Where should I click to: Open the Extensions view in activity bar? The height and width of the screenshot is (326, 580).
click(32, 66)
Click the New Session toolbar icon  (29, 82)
--*--
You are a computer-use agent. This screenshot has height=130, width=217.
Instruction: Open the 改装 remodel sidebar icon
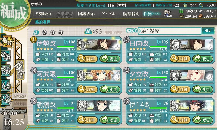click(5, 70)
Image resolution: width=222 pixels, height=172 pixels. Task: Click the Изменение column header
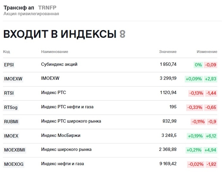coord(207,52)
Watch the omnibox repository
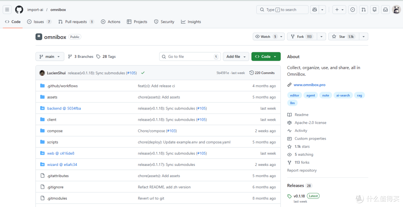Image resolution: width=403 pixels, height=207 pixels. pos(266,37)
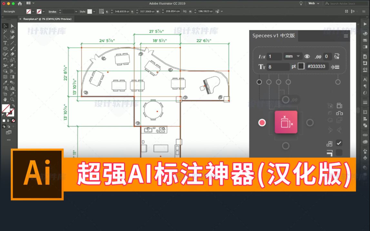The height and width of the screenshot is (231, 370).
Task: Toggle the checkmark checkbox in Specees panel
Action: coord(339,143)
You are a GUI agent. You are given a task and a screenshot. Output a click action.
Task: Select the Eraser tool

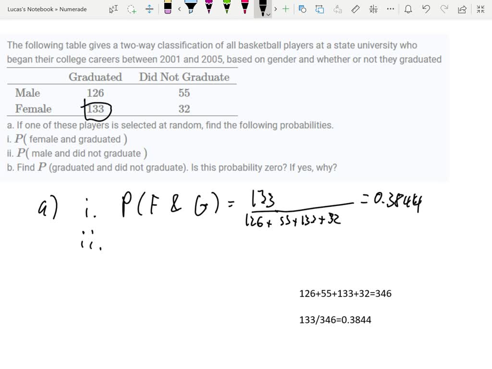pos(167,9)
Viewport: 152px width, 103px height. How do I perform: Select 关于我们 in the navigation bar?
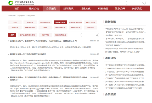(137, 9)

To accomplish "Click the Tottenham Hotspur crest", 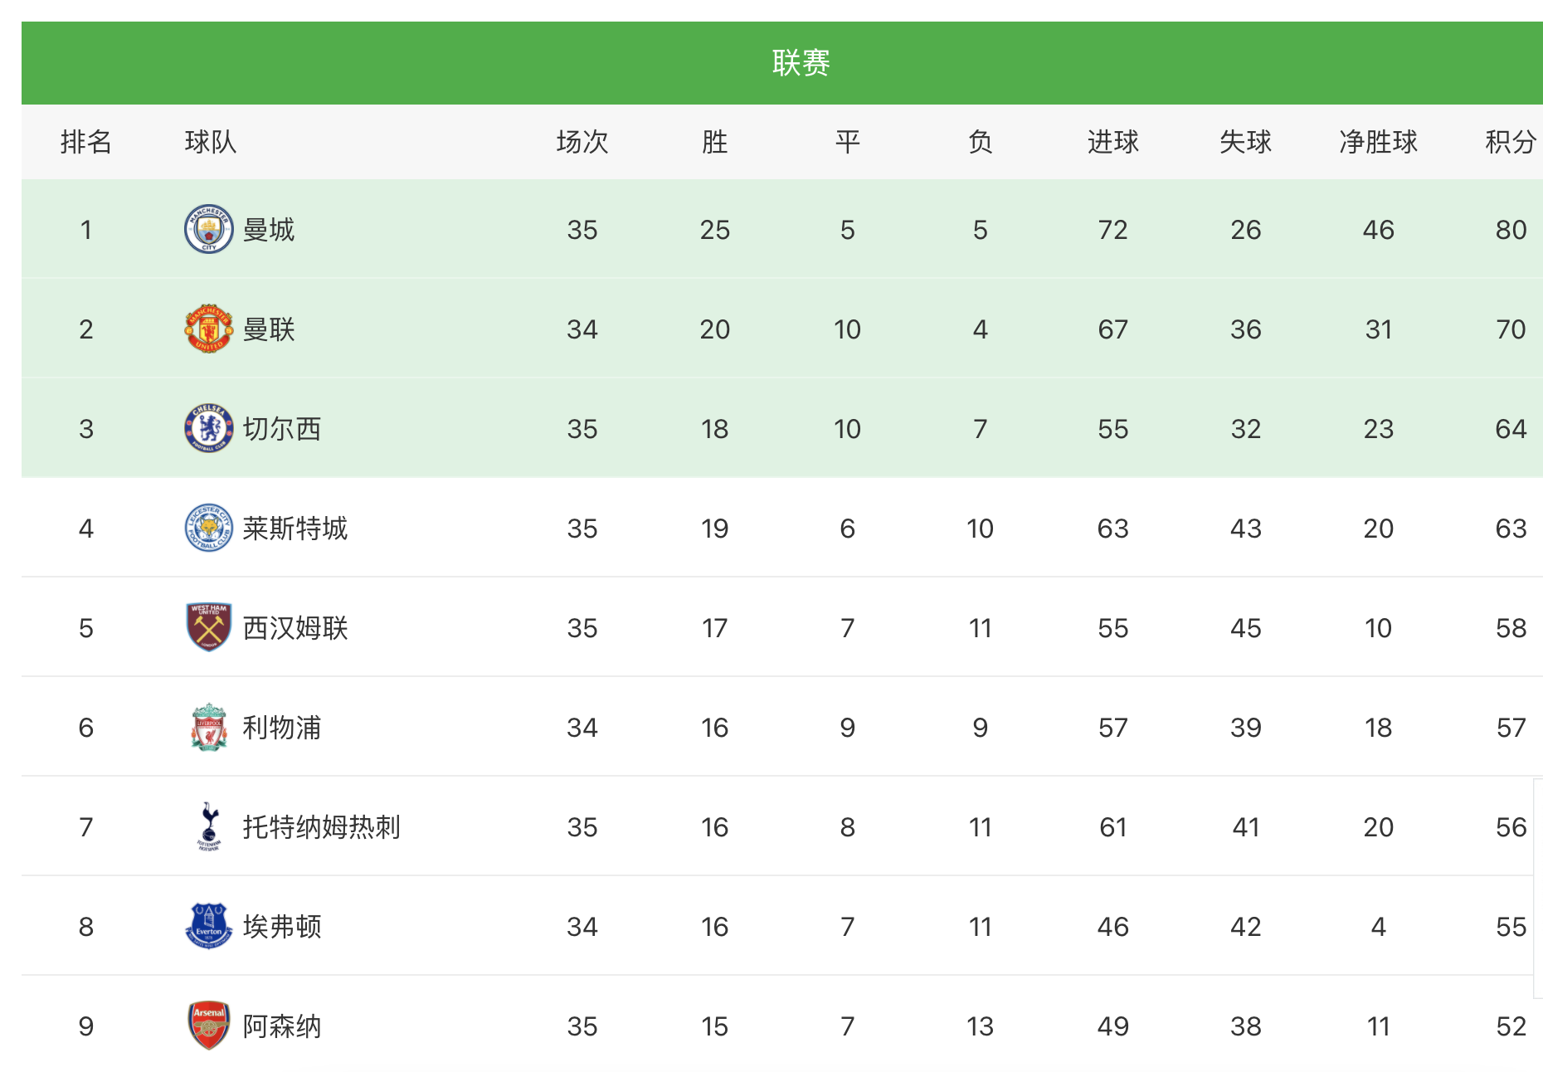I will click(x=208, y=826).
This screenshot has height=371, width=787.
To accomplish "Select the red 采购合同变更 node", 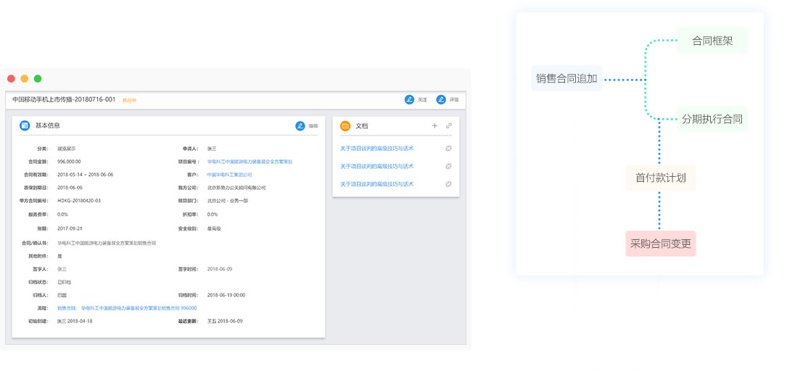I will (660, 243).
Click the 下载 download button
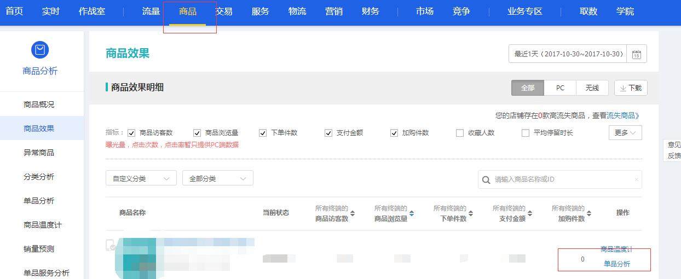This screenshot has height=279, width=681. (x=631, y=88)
--*--
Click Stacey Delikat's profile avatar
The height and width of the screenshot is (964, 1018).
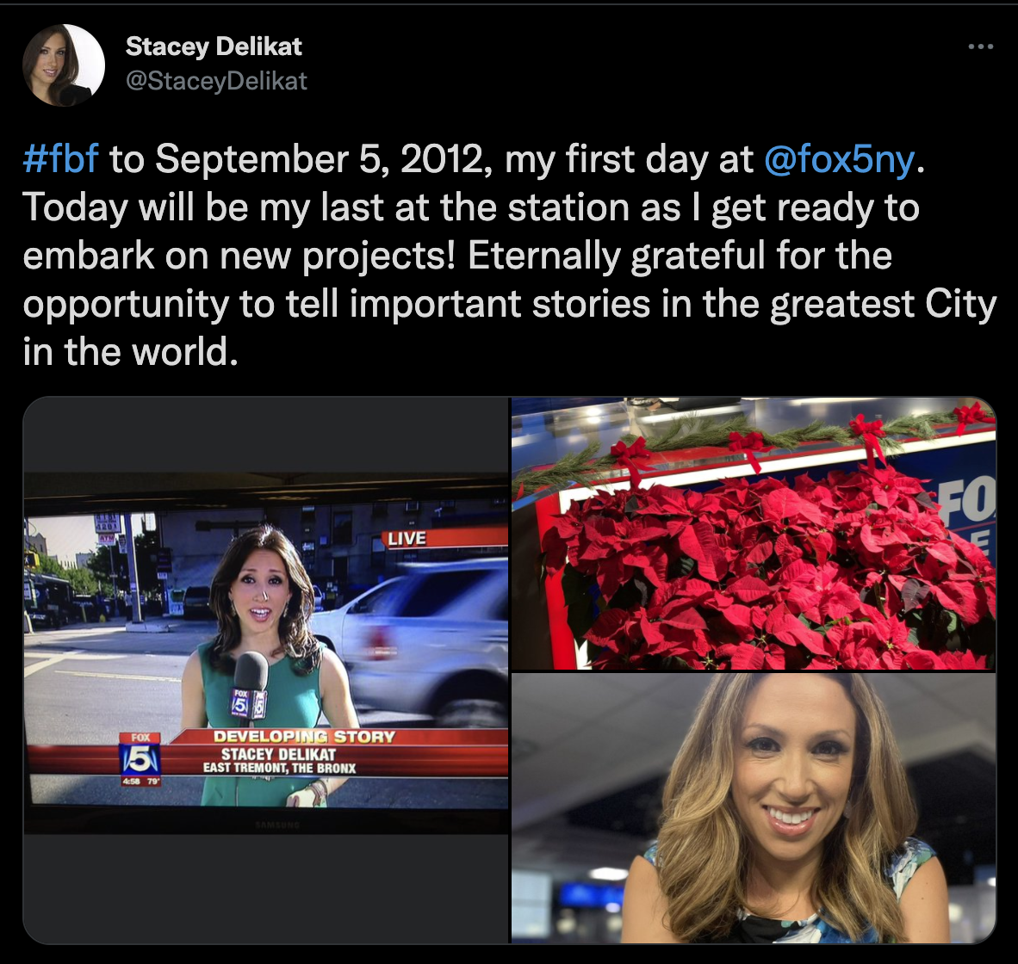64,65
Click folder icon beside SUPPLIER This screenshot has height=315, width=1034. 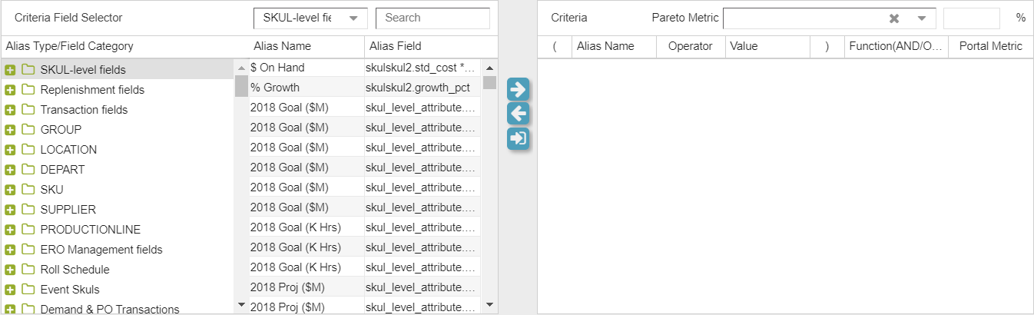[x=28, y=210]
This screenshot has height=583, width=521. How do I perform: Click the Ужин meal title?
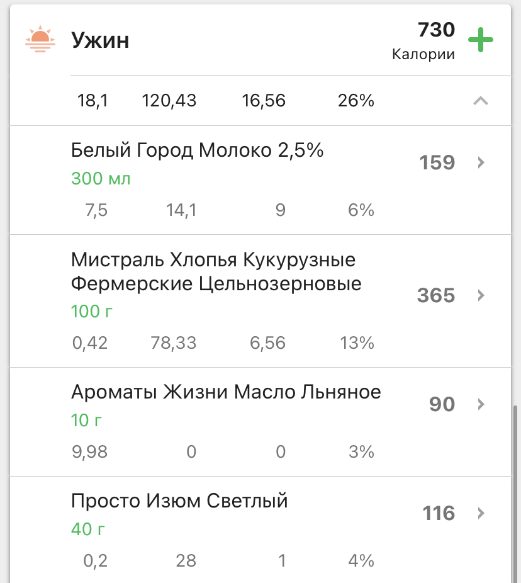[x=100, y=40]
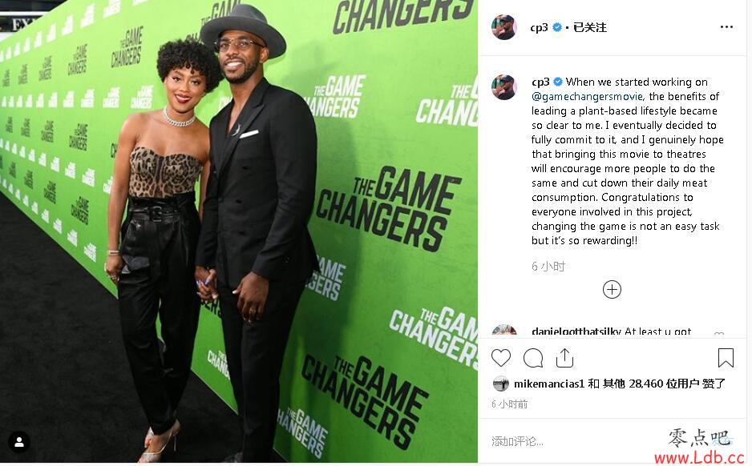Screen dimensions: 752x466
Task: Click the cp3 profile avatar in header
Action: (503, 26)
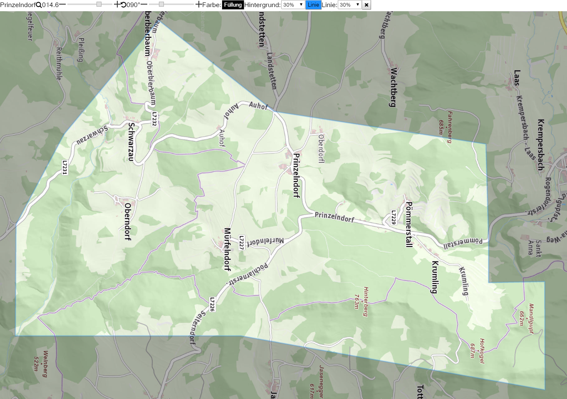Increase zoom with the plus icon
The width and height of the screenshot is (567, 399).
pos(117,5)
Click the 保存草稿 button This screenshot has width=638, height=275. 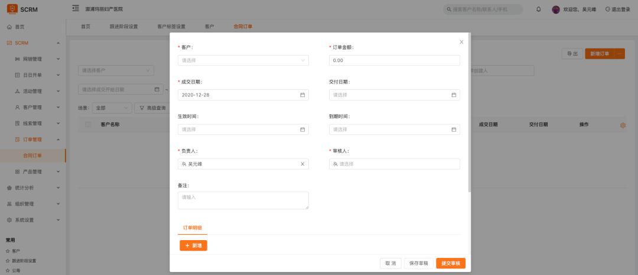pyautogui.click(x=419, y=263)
--*--
Prompt. Copy the records above from the line with "Where should I" to the line with "Click the New", reproducing them word for word.

Written solution.
Where should I click to: Open the Extensions view in activity bar? The height and width of the screenshot is (326, 580).
click(32, 66)
Click the New Session toolbar icon  (29, 82)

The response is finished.